Personal information
- Born: 13 March 1971 (age 55) Haifa, Israel
- Listed height: 1.90 m (6 ft 3 in)

Career information
- NBA draft: 1992: undrafted
- Playing career: 1986–2004
- Position: Point guard
- Coaching career: 2004–present

Career history

Playing
- 1986–1990: Hapoel Haifa
- 1990–1997: Maccabi Tel Aviv
- 1997–1998: Caserta
- 1998–1999: Maccabi Tel Aviv
- 1999–2000: Caja Cantabria
- 2000–2001: Cordiviari Roseto
- 2001: Maccabi Raanana
- 2001–2002: Hapoel Tel Aviv
- 2002–2004: Maccabi Rishon Lezion

Coaching
- 2004–2006: Maccabi Rishon Lezion
- 2006–2008: Maccabi Tel Aviv (assistant)
- 2008–2010: Hapoel Jerusalem
- 2010–2014: Maccabi Tel Aviv (assistant)
- 2014–2015: Maccabi Tel Aviv
- 2013–2015: Great Britain (assistant)
- 2017–2018: Maccabi Tel Aviv (assistant)
- 2018–2021: Maccabi Rishon Lezion
- 2019–2021: Israel U-20
- 2021–2023: Israel
- 2022–2023: Hapoel Holon
- 2023–2024: Hapoel Haifa
- 2024–2025: Hapoel Holon

Career highlights
- As head coach: Israeli League champion (2022); Israeli Cup winner (2015); As assistant coach: EuroLeague champion (2014); 4× Israeli League champion (2011, 2012, 2014, 2018); 4× Israeli Cup winner (2011–2014);

= Guy Goodes =

Israeli basketball player and coach

Guy Goodes (גיא גודס; born 13 March 1971) is an Israeli professional basketball coach and former player. He was most recently the head coach of Hapoel Holon of the Israeli Premier League.

==Professional career==
Goodes played as a point guard from 1994 to 2004, primarily with Maccabi Tel Aviv (1990–97 and 1998–99). He was on the Israel basketball national team from 1995 to 1999.

==Coaching career==
He was head coach of Maccabi Rishon Lezion in 2004–06. Later, he was an assistant coach at Maccabi Tel Aviv from 2006 to 2008.

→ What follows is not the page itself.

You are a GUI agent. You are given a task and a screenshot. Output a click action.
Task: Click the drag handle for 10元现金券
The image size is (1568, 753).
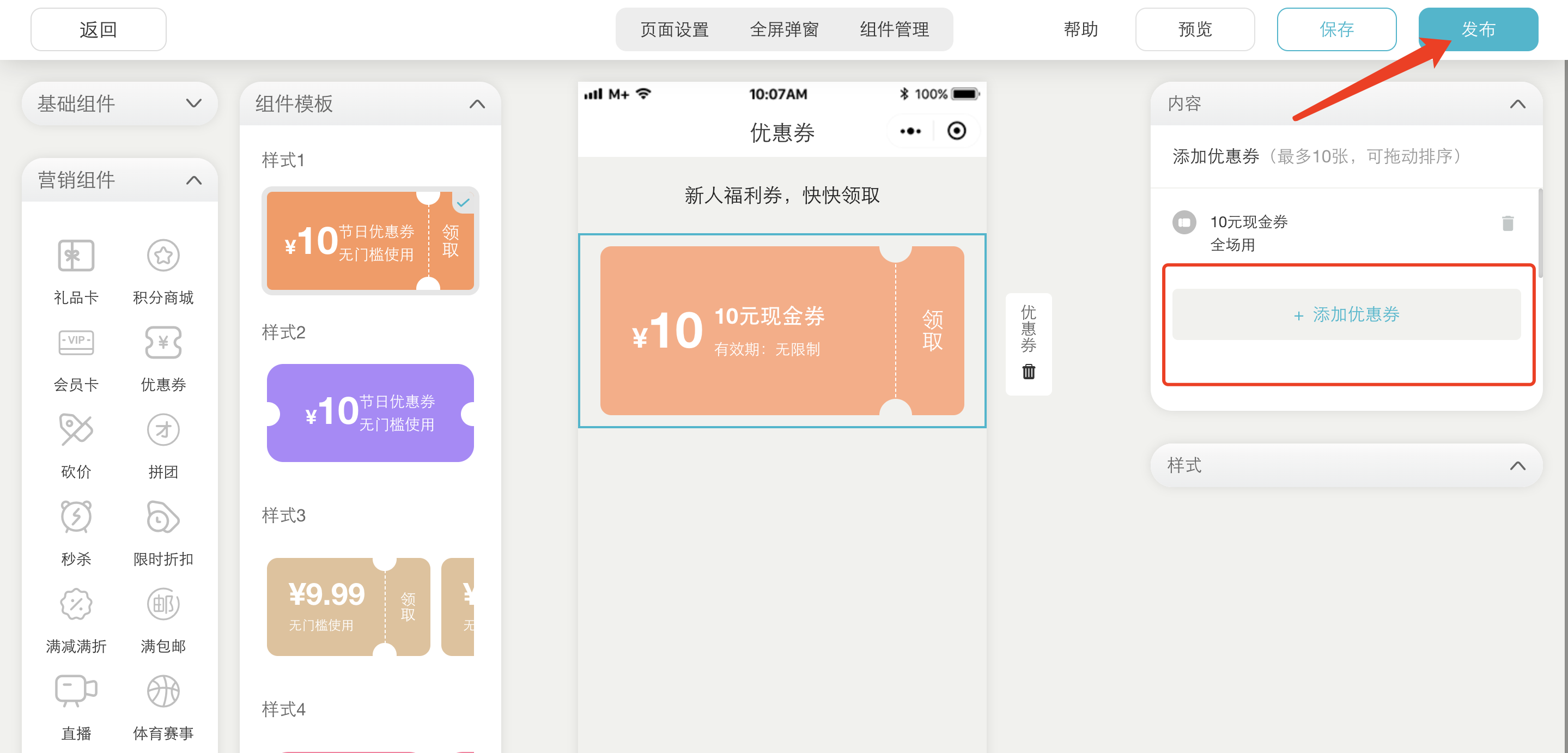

In June 2008, Hapoel Jerusalem hired him as its head coach, to a one-year contract with a team option for a second year. He coached the team from 2008 until 2010. Following his time with Hapoel Jerusalem, he became an assistant coach with Maccabi Tel Aviv. In 2014, he won the EuroLeague title with Maccabi. Later in June 2014, after the departure of David Blatt, he was named the new head coach of the team. He was dismissed on 9 November 2015, due to the poor results.

On 27 June 2017, Goodes returned to Maccabi Tel Aviv as the assistant coach. Goodes helped Maccabi win the 2018 Israeli League Championship.

On 30 November 2018, Goodes returned to Maccabi Rishon Lezion as the new head coach, replacing Zvika Sherf. Goodes led Rishon LeZion to the 2019 Israeli League Final, where they eventually lost to his former team Maccabi Tel Aviv.

On 16 November 2019, Goodes was named new head coach of the Israel under-20 national team, replacing Ariel Beit-Halahmy.

After a short stint coaching the Israel U-20 national team, Goodes was appointed new head coach of the senior Israel national team on 14 September 2021. He would succeed Oded Katash in the role.

In January 2022, Goodes was named new head coach of Hapoel Holon, in addition to his role as head coach of the Israel national team.